Advances in BAT physiology for understanding and translating into Pharmacotherapies for obesity and comorbidities

Abstract

According to the WHO more than I billion adults are overweight and of these at least 200million men and 300million women are clinically obese.1 In a prospective study where over 9million people were evaluated in the last 3 decades ,it was found that the average body mass index (BMI) increased by 0.4‒0.5kg/m2/decade and subregion trends showed that the average BMI increased by 1.4kg/m2 in men and 1.9kg/m2 in women/decade.2 Obesity has been found to be a major risk factor for many diseases like cardiovascular diseases (CVD), type 2 diabetes mellitus (T2DM), stroke, hypertension and many cancers.3 Special emphasis has been laid on finding strategies by which energy expenditure can be increased ,with the discovery of brown and beige adipocytes in humans.
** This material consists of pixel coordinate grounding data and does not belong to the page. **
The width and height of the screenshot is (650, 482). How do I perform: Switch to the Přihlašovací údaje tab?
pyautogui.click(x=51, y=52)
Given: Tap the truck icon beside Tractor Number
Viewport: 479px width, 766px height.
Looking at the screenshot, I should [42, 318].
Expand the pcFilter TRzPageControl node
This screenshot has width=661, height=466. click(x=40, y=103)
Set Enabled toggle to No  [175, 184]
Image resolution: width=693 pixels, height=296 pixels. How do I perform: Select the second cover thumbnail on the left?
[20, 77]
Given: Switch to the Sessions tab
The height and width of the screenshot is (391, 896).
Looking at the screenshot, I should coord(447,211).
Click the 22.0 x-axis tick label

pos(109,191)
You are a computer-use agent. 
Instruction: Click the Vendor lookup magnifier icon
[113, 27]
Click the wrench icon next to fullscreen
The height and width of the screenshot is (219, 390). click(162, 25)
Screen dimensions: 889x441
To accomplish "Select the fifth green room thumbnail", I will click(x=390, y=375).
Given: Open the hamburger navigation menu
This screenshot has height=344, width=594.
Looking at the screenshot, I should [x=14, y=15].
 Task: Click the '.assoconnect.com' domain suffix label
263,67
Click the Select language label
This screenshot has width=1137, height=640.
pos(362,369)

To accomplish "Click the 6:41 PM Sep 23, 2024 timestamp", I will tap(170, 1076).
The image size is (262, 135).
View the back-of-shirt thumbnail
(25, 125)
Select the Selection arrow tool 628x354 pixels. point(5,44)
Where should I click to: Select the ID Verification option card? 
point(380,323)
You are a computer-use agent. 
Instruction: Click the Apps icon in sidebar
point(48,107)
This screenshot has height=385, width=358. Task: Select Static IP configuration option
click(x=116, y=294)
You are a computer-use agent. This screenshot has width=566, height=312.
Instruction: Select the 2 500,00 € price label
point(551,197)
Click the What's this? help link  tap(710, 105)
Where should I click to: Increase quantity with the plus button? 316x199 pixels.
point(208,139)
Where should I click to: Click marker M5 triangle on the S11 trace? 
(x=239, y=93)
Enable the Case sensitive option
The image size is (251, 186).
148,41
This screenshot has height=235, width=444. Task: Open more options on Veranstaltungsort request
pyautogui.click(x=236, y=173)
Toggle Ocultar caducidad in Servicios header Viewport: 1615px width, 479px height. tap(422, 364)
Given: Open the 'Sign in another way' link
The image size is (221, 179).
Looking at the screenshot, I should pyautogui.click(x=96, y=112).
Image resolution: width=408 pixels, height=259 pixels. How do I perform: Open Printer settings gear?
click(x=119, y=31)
Earlier we had summarized the location, differentiation, surface markers of brown adipose tissue (BAT) /Beige adipocytes and mechanisms other than cold/β3 adrenergic agonists by which they can be targeted to improve obesity and thus metabolic syndrome (MS) and other comorbidities.4‒6 Here we further try to update how one can use enhancement of Brown adipose tissue( BAT) /Beige Brite adipocytes in the management of obesity and T2DM.